### Material to process

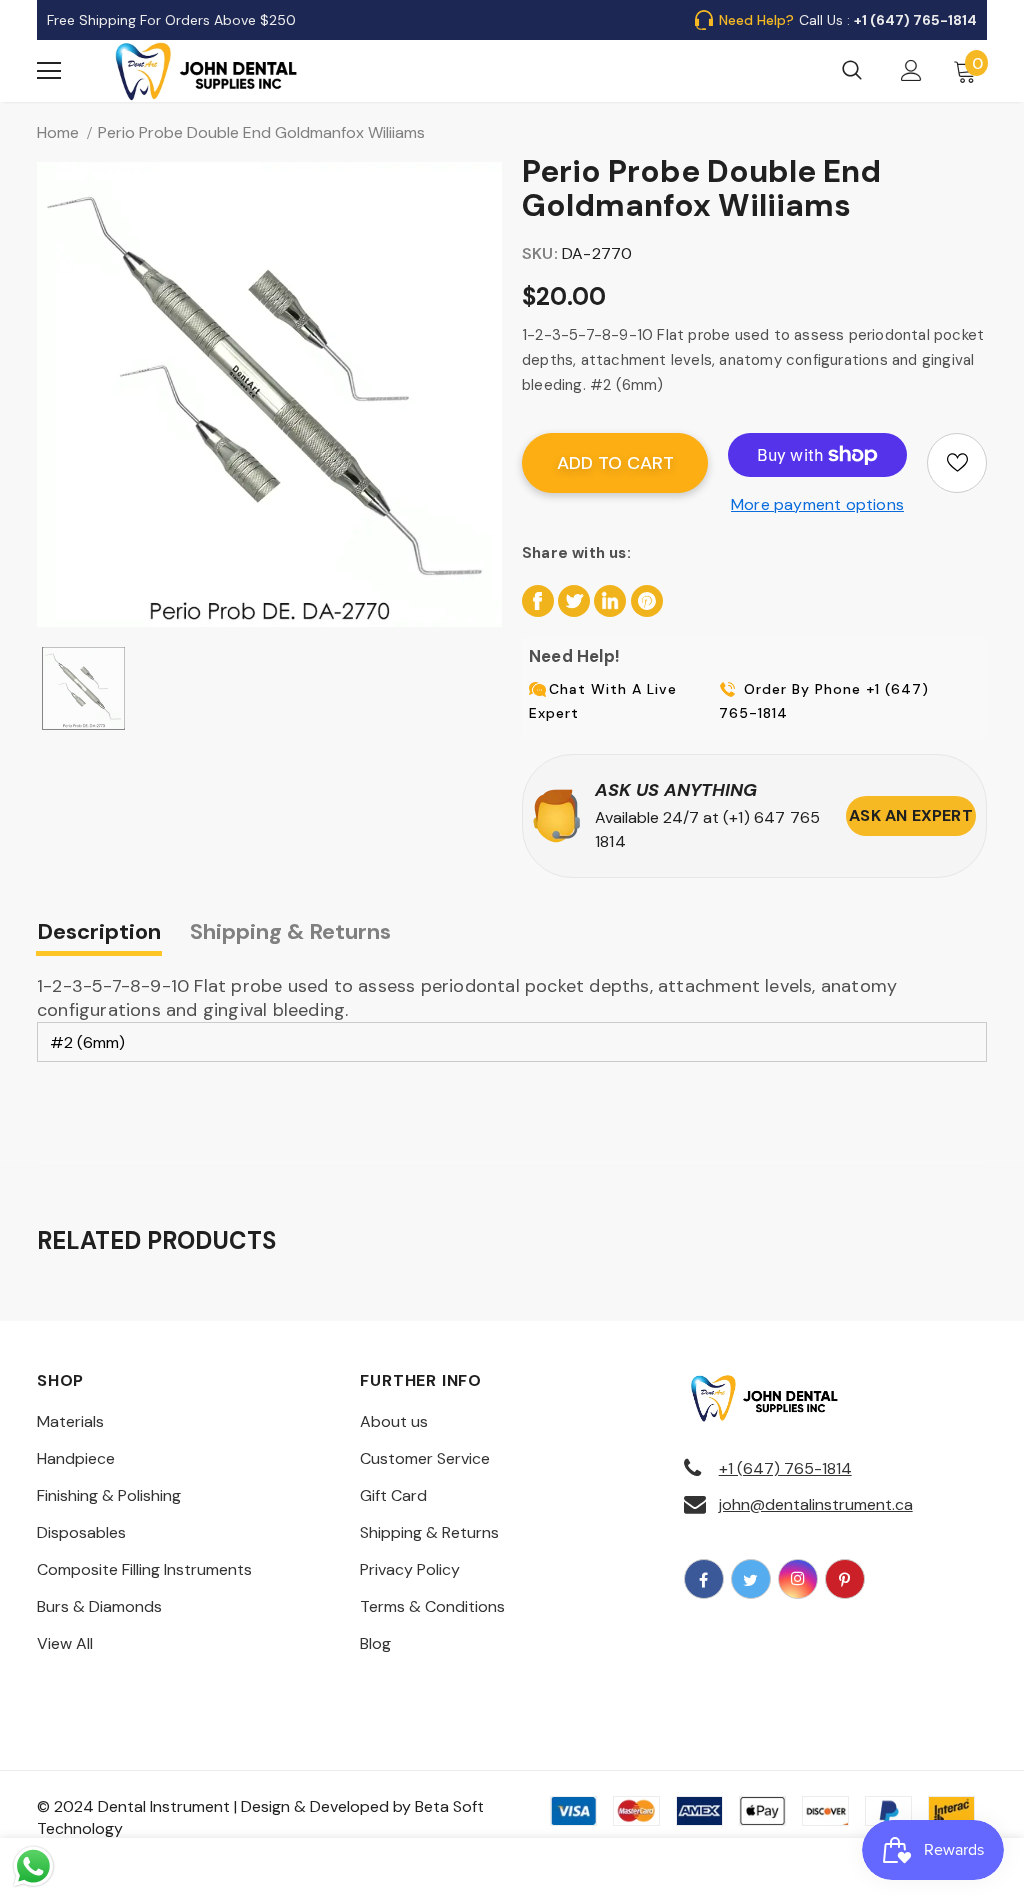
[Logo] (207, 71)
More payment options (817, 504)
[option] (269, 394)
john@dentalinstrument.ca (816, 1504)
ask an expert (911, 815)
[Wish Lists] (957, 463)
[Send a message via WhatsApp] (33, 1866)
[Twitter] (751, 1579)
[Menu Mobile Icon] (49, 71)
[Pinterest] (845, 1579)
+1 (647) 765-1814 (785, 1468)
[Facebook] (704, 1579)
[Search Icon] (852, 71)
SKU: (540, 253)
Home (58, 132)
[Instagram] (798, 1579)
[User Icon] (911, 70)
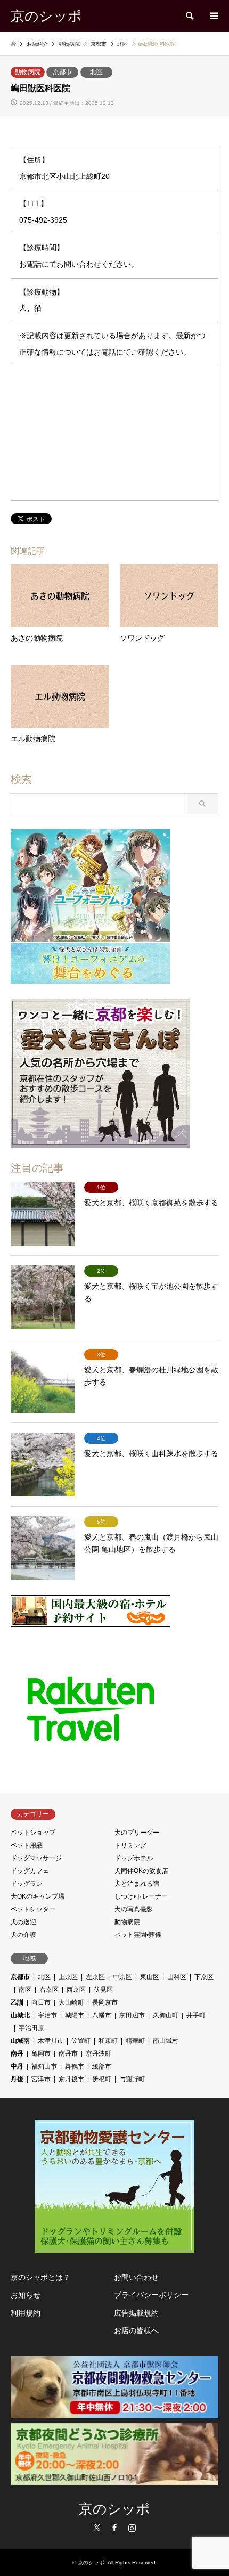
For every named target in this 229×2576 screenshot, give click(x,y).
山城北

######

## Directions
Above are the records. Copy exactly, and only, the lines from the line containing "[Facebook] (704, 1579)" through the last one, omitting any pictures.

## Reply
[Facebook] (704, 1579)
[Search Icon] (852, 71)
SKU: (540, 253)
Home (58, 132)
[Instagram] (798, 1579)
[User Icon] (911, 70)
For every named target in this 229×2576 screenshot, give click(x,y).
山城北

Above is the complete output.